━━ TEXTE FOURNI
Les légendes s’écrivent au fil du temps, et celle de la reine incontestée de la Soul, Aretha Franklin, n’est pas encore figée. Son histoire et sa portée continuent de se révéler au-delà de cette impressionnante armée de tubes.

La chanteuse, pianiste et auteure-compositrice Aretha Franklin, dans le documentaire Amazing Grace de  Alan Elliott, et Sydney Pollack.
La chanteuse, pianiste et auteure-compositrice Aretha Franklin, dans le documentaire Amazing Grace de Alan Elliott, et Sydney Pollack. © AFP / Acres & A Mule Filmworks 40 Acres & A Mule Filmworks / Collection ChristopheL

Dans l’histoire de la musique, Aretha reste l’artiste féminine qui a vendu le plus de disques vinyles mais, disparue il y a seulement deux ans, à 76 ans, Aretha a encore des choses à nous dire. 

Avant la sortie du biopic Respect, prévue d’ici la fin de l’année, un documentaire diffusé ce vendredi sur ARTE nous éclaire sur le sens de ces sept lettres :

Plus que tous ses autres hits d’Aretha, Respect incarne l’incroyable synthèse qu’a réalisée la fille du pasteur C.L Franklin.

Bien sûr Respect, c’est d’abord l’histoire d’un renversement ou comment transformer le petit manuel de domination masculine enregistré deux ans plus tôt par Otis Reding en masterclass féministe ! Car au départ Respect c’est quand même ça :

Ma jolie tu es plus douce que le miel / et je vais te donner tout mon argent / tout ce que je te demande quand je rentre à la maison / c’est du respect

"Tout ce que je demande c’est un peu de respect quand TU rentres à la maison" chante Aretha, et elle ajoute le célèbre "Sock kit to me" qui signifie en argot de Détroit "balance tout ce que t’as" sous-entendu "quand tu reviens chéri t’as intérêt à me chatouiller le bijou".

Affirmation des droits et des désirs féminins, Respect va devenir un hymne féministe qui dépasse la diva de Détroit. Sortie en 1967, l’année qui a vu les émeutes raciales embraser l’Amérique, Respect devient le slogan du combat des afro-américains et le cri de tous les dominés.

La destinée du titre n’est pas non plus éloignée des convictions d’Aretha Franklin car comme le rappelle le documentaire, signé France Swimberge, Aretha Franklin sera toute sa vie engagée pour la défense de la communauté noire. Soutient de Martin Luther King, c’est aussi elle qui proposera de payer la caution de la militante "Black Panther" Angela Davis. 

Respect, grâce à Aretha parvient, au-delà des discours et des concepts, à créer un point d’intersection entre les combats féministes et antiracistes, entre le particulier et l’universel, entre le sacré et le profane. 

Soul Sister est déjà disponible sur ARTE TV et sera diffusé ce vendredi 5 septembre à 22H25.
━━━━
━━ DONNÉES RÉPERTORIÉES
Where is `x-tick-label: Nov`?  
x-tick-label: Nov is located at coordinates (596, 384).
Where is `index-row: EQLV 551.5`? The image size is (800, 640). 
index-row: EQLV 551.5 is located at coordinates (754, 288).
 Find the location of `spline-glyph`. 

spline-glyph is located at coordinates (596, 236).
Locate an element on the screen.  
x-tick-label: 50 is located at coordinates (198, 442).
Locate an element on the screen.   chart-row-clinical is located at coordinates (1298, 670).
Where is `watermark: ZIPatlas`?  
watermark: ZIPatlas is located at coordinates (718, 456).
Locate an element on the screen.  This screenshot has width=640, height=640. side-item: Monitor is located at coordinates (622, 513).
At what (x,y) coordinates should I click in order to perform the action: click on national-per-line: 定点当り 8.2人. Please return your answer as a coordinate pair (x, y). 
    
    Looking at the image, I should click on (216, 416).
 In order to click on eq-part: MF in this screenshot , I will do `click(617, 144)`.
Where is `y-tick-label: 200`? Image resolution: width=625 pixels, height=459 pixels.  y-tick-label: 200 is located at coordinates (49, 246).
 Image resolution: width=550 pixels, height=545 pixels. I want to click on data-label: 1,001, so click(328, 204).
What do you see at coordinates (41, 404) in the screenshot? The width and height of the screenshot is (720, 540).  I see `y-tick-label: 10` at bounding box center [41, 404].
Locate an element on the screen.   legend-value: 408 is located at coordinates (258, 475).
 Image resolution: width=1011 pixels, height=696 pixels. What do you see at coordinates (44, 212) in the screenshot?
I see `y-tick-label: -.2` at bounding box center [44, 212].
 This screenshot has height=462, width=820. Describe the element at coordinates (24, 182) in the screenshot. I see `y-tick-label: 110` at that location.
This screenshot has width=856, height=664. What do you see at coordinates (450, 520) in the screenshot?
━━━━
CONSIGNES À SUIVRE
**A)** D'après le texte sur Aretha Franklin, en quelle année le titre Respect est-il sorti ?
**B)** Recopiez le passage du texte sur Aretha Franklin allant de « Avant la sortie » jusqu'à « pasteur C.L Franklin. » inclus.
Le matériel n'est pas nécessaire ici.

RÉPONSES PAR CONSIGNE
**A)** En 1967.

**B)**
Avant la sortie du biopic Respect, prévue d’ici la fin de l’année, un documentaire diffusé ce vendredi sur ARTE nous éclaire sur le sens de ces sept lettres :

Plus que tous ses autres hits d’Aretha, Respect incarne l’incroyable synthèse qu’a réalisée la fille du pasteur C.L Franklin.